● **Source records**:

§

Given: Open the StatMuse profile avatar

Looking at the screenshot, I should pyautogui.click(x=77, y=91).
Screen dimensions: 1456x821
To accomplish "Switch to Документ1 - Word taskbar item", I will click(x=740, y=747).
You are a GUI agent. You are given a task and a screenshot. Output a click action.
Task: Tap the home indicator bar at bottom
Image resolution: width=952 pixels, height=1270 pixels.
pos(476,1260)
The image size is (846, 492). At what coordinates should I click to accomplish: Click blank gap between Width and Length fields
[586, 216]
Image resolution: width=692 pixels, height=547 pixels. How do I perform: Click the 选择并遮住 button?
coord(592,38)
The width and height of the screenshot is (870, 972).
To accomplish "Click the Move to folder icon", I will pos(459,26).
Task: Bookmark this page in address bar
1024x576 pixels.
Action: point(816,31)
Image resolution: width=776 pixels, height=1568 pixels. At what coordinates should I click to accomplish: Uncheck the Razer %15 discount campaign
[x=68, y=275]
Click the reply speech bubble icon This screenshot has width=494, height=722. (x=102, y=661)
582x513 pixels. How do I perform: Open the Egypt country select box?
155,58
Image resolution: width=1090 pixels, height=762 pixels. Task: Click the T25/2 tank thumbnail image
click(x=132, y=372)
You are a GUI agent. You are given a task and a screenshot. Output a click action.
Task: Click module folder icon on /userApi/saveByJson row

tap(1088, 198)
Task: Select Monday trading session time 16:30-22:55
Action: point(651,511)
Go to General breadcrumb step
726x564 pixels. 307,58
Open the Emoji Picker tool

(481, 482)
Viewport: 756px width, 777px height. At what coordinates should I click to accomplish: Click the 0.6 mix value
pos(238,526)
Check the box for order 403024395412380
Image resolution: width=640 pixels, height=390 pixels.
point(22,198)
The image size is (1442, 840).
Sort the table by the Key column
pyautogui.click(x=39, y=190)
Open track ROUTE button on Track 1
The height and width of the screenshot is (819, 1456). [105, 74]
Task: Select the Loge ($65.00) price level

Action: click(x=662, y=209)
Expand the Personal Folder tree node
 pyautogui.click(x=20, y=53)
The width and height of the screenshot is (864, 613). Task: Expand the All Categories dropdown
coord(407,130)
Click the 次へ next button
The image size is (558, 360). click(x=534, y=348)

§

● **What this task involves**: Duplicate the data from its first line through the line that contains "pos(476,1260)", reproducing each line without alteration.

● **Correct answer**:
Given: Open the StatMuse profile avatar

Looking at the screenshot, I should pyautogui.click(x=77, y=91).
Screen dimensions: 1456x821
To accomplish "Switch to Документ1 - Word taskbar item", I will click(x=740, y=747).
You are a GUI agent. You are given a task and a screenshot. Output a click action.
Task: Tap the home indicator bar at bottom
Image resolution: width=952 pixels, height=1270 pixels.
pos(476,1260)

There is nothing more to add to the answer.